今、インターネットから情報を得られる時代になりました。患者さんが治療を選択できる時代になり患者さんの方が情報が医療者よりも豊富なことが多くなりました。
看護師・医療者も自学会や研修などで、情報を収集していかなければならない一方で、休みを利用して知識習得していかなければならなくなりました。しかし、時代に流されても、変わらない大切なものがあります。それは患者さんとのコミュニケーションではないでしょうか?
患者さんはいつの時代でも、「完治したい、元の生活を取り戻したい。」といった思いがあります。
患者さんが起こす行動はそれぞれ意味があります。仕事が多忙な中、看護師・医療者にはその経過をたどった思いや行動の意味を確認して、理解してあげる時間が欠けてきています。
患者さんが病院を選択できる時代で、病院側は、患者さん取得や経営維持のために、患者さん中心の看護を強調している病院が増加しています。しかし、現状は患者さんに満足感を得られない評価が出てしまっています。
毎日患者さんとコミュニケーションでの考えるべきこと
患者さんとコミュニケーションをとるコツは?
①説明するときは結論から簡潔に話す
お年寄りだと難しい説明だと理解できなかったりしますし、ゆっくり話さないと理解できない患者もいます。
そのため、まず結論から先に簡潔に伝えます。
そのうえで患者の反応みてや返答を聴いてさらに追加説明を加えたりします。
結論からいってコミュニケーションがとれなくても焦らず患者にあわせ会話をします。
②なるべく傾聴し患者の言葉をうけとめるだけでも十分なコミュニケーション
実際には看護師としての業務が忙しくて、患者の言葉を全部きけるわけではありませんが、なるべく傾聴する部分はしっかり聞き患者の思いを知るようにしましょう。
③アイコンタクトをし目や顔の表情をよくみる
コミュニケーションは言葉だけではありません。
患者は言葉で伝えれないことも多いためしっかり顔みながら話すようにしましょう。
言っている言葉と顔の表情が一致していないこともあるため、焦らず患者とのゆっくり関係をつくりコミュニケーションを取っていく必要があります。この場合は1日、1回でなんとかしようとせず時間を置いてからなどと段階を踏んでいくことも必要なこともあります。
④名前で呼ぶ
総称として患者さんとしてしまいますが、名前を呼ぶことでぐっと距離が深められることは心理学的にも証明されています。
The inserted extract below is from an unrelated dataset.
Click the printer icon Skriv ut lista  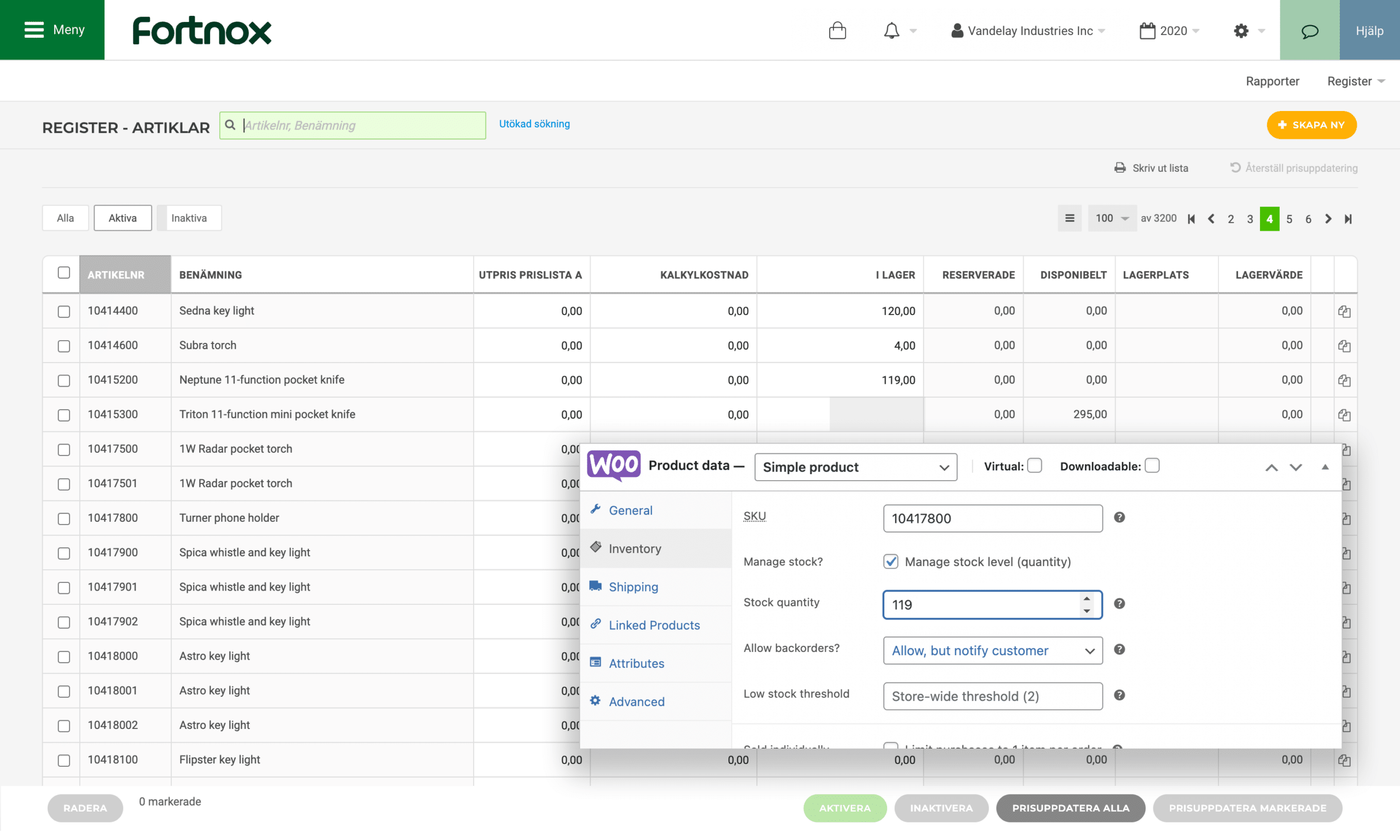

これは、まれはかもしれませんが下の名前で呼ばれると嬉しく思う患者もいますので、お年寄りの方であれば下の名前でよぶと親近感もわくことも多いので場合によって呼んでみてもいいかもしれません。
毎日患者さんとコミュニケーションをとる中で、コミュニケーションの方法に次第で、患者さんが行動を起こした理由を収集できるのではないでしょうか。初対面で、いきなり経過の理由を聞くことは困難です。ですが、信頼関係を日々の関りで深め、患者さんから相談されたときに、思いを聞けば、患者さんの思いや行動の意味を聞くことができます。
自分が患者さんの立場だったらどのように考えるだろうか?
こんな言葉は言われたらどのように感じるのか?
患者さんの言葉にはどんな思いが込められているのか?
等を看護師・医療者は考えながら傾聴していく必要があると考えます。
また、看護師は医療者との連携をとり、情報を共有していくことも必要です。
検査やリハビリ中に何気ない一言が、患者さんの思いを理解する重要な情報源になることもあるからです。
患者さんは孤独でない、私たちがそばで支えていることを患者さんが感じることで、患者に寄り添った看護が提供できるのだと考えます。忙しいから仕方ない、自分も一生懸命やっているといった思いは、自己評価です。
患者さんからの感謝の言葉も大事にする
患者さんから、「あの時ありがとう。」「おかげさまでよくなりました。」といった声が、看護師としてのやりがいを感じることができるのではないかと思います。